2. Dr Md Iliyas Khan DNB, Interventional Pulmonologist, CARE Hospitals, Banjara Hills, Hyderabad, Telangana.
Correspondence to: Dr B Anirudh Kumar MD, Consultant Pulmonologist, Dr A&N Lung Specialty Clinic, Hyderabad, Telangana.
Copyright
© 2025 Dr B Anirudh Kumar. This is an open access article distributed under the Creative Commons Attribution License, which permits unrestricted use, distribution, and reproduction in any medium, provided the original work is properly cited.
Received: 15 Nov 2024
Published: 04 Aug 2025
Case History
58 year old man presented with complaints of SOB, cough and fever since 2 weeks. He reported a gradual onset of Sob which was worsened since past few days. He doesn’t have any other comorbidities. He is a non smoker and occasional alcoholic. He reported that he was losing weight since one month and his appetite has also gone down.
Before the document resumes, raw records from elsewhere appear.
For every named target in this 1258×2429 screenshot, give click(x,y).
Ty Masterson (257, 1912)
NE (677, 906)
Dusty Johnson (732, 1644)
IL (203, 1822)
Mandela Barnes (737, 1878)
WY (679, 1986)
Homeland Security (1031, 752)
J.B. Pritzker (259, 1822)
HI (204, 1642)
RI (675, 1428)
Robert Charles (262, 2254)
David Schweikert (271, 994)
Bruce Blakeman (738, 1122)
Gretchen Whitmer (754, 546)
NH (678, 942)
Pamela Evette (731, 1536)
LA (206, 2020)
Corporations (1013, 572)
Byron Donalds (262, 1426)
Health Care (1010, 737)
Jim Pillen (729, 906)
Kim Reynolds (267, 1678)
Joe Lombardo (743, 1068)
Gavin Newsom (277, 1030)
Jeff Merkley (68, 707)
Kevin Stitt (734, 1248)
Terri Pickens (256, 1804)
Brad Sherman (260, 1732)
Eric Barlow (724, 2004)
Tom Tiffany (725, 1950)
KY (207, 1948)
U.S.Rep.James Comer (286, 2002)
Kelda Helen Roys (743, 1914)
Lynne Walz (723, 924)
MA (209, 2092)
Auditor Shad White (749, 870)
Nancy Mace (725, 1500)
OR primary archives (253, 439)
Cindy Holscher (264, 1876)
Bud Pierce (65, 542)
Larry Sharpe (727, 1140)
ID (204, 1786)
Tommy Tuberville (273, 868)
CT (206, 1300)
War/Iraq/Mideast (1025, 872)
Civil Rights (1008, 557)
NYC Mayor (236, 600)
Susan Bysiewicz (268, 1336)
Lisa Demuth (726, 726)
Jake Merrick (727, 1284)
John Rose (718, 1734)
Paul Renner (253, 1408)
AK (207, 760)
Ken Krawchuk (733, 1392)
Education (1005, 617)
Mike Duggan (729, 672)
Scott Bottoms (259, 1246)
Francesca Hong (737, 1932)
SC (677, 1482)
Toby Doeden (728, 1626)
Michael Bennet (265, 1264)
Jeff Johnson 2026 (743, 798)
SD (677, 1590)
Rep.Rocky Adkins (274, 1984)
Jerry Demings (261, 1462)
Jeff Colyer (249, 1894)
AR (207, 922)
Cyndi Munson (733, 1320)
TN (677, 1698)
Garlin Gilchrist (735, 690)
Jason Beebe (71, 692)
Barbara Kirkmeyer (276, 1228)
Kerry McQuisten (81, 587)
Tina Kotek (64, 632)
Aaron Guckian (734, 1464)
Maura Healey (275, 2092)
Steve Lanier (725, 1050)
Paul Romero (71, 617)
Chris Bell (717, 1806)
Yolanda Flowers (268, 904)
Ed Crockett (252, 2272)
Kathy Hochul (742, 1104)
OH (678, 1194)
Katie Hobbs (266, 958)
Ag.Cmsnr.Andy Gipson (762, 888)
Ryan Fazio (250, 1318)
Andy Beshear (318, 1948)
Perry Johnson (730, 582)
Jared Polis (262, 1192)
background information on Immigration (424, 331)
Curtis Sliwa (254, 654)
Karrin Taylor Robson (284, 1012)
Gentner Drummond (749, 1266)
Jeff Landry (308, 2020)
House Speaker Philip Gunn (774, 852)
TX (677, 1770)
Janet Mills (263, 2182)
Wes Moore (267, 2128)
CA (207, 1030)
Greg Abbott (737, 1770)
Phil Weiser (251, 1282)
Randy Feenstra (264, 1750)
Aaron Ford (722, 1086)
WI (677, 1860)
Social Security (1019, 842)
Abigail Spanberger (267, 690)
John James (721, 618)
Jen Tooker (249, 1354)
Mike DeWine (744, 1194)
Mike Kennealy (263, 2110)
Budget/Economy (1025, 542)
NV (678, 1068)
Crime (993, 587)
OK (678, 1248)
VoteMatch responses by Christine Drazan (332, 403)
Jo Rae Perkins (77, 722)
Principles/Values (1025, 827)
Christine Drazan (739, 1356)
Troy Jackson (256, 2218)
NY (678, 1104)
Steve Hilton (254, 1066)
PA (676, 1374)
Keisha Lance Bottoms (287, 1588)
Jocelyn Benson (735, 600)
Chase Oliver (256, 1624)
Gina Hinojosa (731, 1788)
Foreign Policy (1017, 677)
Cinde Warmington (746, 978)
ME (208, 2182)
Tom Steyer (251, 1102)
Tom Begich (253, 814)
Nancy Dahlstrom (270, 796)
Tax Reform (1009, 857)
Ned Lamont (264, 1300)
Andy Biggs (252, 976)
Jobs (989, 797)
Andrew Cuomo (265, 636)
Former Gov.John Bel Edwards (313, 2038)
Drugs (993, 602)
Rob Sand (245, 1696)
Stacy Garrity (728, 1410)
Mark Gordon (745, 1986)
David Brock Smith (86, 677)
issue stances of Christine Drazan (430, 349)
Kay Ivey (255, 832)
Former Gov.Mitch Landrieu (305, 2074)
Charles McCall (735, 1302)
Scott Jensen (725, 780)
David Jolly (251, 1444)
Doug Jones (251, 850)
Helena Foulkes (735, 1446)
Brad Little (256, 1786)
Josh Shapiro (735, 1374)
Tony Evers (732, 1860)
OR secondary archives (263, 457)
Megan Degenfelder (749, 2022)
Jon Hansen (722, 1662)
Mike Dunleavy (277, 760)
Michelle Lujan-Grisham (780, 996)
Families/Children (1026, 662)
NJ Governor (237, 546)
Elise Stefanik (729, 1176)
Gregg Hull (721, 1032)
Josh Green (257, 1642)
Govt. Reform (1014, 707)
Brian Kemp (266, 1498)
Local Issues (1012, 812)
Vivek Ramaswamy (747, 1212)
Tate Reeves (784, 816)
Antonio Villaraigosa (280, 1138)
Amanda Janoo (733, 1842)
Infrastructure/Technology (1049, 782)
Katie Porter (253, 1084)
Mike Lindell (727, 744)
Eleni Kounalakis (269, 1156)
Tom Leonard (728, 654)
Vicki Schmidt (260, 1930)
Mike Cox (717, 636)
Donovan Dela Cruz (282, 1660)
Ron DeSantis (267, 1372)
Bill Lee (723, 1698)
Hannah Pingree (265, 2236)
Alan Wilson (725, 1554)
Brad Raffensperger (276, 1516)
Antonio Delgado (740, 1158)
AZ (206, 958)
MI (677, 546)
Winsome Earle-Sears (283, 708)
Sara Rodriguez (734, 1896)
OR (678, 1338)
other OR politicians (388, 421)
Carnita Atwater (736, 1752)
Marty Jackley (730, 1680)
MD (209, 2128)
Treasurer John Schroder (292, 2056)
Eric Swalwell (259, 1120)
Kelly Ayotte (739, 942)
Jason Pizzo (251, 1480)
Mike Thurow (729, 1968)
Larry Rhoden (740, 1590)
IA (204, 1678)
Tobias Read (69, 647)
On evaluation he has a massive left pleural effusion on Chest Xray. Diagnostic pleural fluid aspiration was done and analysis suggested a exudative fluid with predominant lymphocytes and low ADA. In view of low ADA and exudative fluid we subjected him to thoracoscopy.
Procedure Details
Under short GA, Diagnostic Thoracoscopy was done through left 5th ICS Mid axillary Line. Large white colored multiple pleural nodules were found deposited on the parietal pleura.
Fig 1
Fig 2
Biopsies were taken. ICD was placed and drain was secured.